Communism in Vietnam is linked to the Politics of Vietnam and the push for independence. Marxism was introduced in Vietnam with the emergence of three communist parties: the Indochinese Communist Party, the Annamese Communist Party, and the Indochinese Communist Union, later joined by a Trotskyist movement led by Tạ Thu Thâu. In 1930, the Communist International (Comintern) sent Nguyễn Ái Quốc to Hong Kong to coordinate the unification of the parties into the Vietnamese Communist Party, with Trần Phú as its first Secretary General.

History

Later the party changed its name to the Indochinese Communist Party as the Comintern, under Joseph Stalin, did not favour nationalistic sentiments. Nguyễn Ái Quốc was a leftist revolutionary who had been living in France since 1911. Participating in the founding of the French Communist Party, in 1924 he traveled to the Soviet Union to join the Comintern and, in the late 1920s, acted as a Comintern agent to help build Communist movements in Southeast Asia.

During the 1930s, the Vietnamese Communist Party was nearly wiped out due to French execution of its top leaders such as Phú, Lê Hồng Phong, and Nguyễn Văn Cừ.

In 1941 Nguyễn Ái Quốc, now known as Hồ Chí Minh, arrived in northern Vietnam to form the Việt Minh Front, short for Việt Nam Độc Lập Đồng Minh Hội (League for the Independence of Vietnam). The Việt Minh Front was to be an umbrella group for parties fighting for Vietnam's independence from French and Japanese occupation, but was dominated by the Indochinese Communist Party. The Việt Minh had an armed force and, during the war, worked with the American Office of Strategic Services to collect intelligence on the Japanese. From China, other non-Communist Vietnamese parties also joined the Việt Minh and established armed forces with backing from the Kuomintang.

North Vietnam
Between 1953 and 1956, the North Vietnamese government instituted various agrarian reforms, including "rent reduction" and "land reform", which resulted in the execution of thousands of accused landlords. During the land reform, testimony from North Vietnamese witnesses suggested a ratio of one execution for every 160 village residents, which extrapolated to a nationwide total of almost 100,000 executions. Because the campaign was mainly concentrated in the Red River Delta area, a lower estimate of 50,000 executions was accepted by many scholars at the time. However, declassified documents from the Vietnamese and Hungarian archives indicate the number of executions was much lower than reported at the time, although likely greater than 13,500.

#### Data extract:
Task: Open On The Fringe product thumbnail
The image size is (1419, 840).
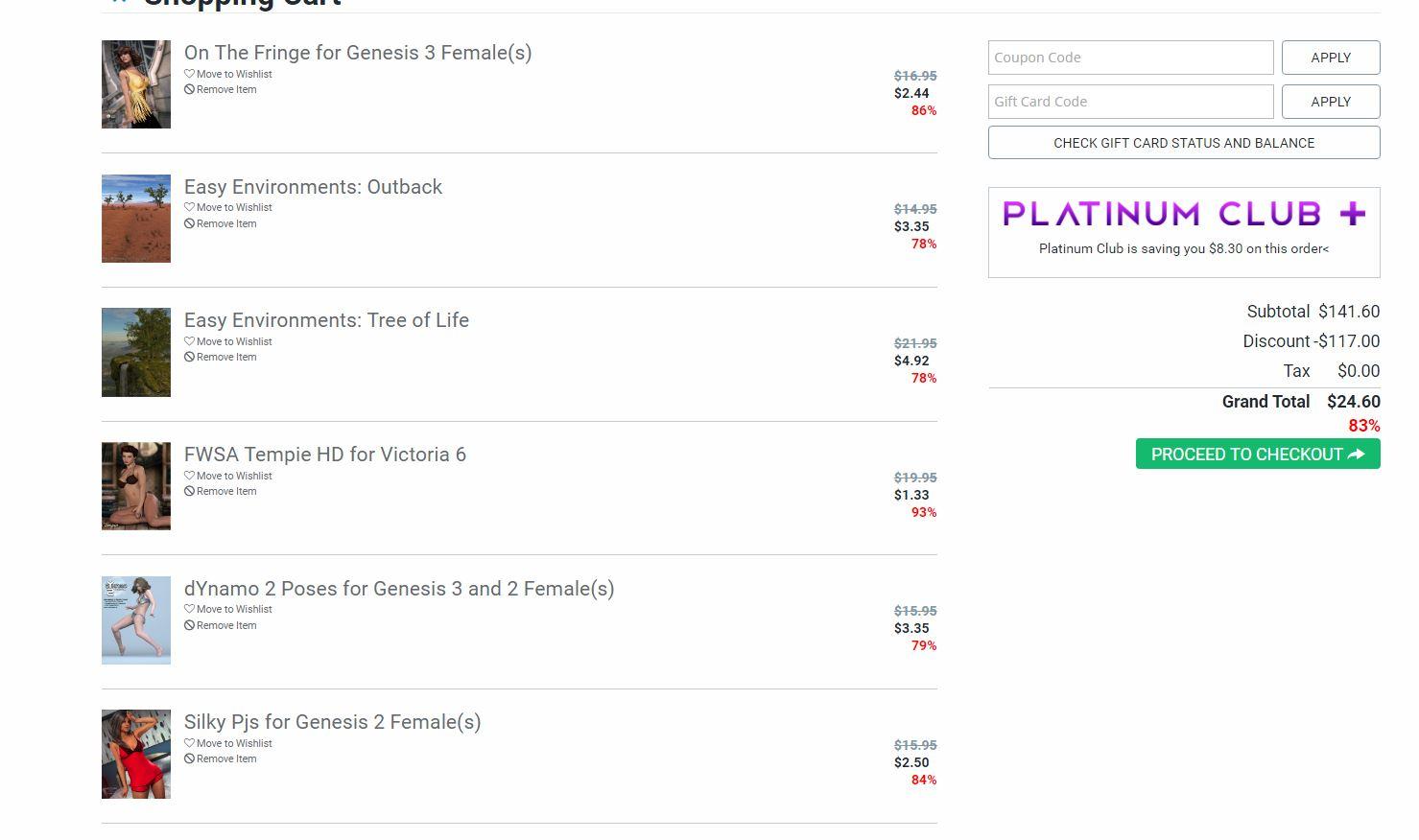Action: coord(136,84)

#### Stated task:
Reproduce the passage on communism in Vietnam, beginning at the words "In 1941 Nguyễn" and stopping after "from the Kuomintang.".

#### Output of the exercise:
In 1941 Nguyễn Ái Quốc, now known as Hồ Chí Minh, arrived in northern Vietnam to form the Việt Minh Front, short for Việt Nam Độc Lập Đồng Minh Hội (League for the Independence of Vietnam). The Việt Minh Front was to be an umbrella group for parties fighting for Vietnam's independence from French and Japanese occupation, but was dominated by the Indochinese Communist Party. The Việt Minh had an armed force and, during the war, worked with the American Office of Strategic Services to collect intelligence on the Japanese. From China, other non-Communist Vietnamese parties also joined the Việt Minh and established armed forces with backing from the Kuomintang.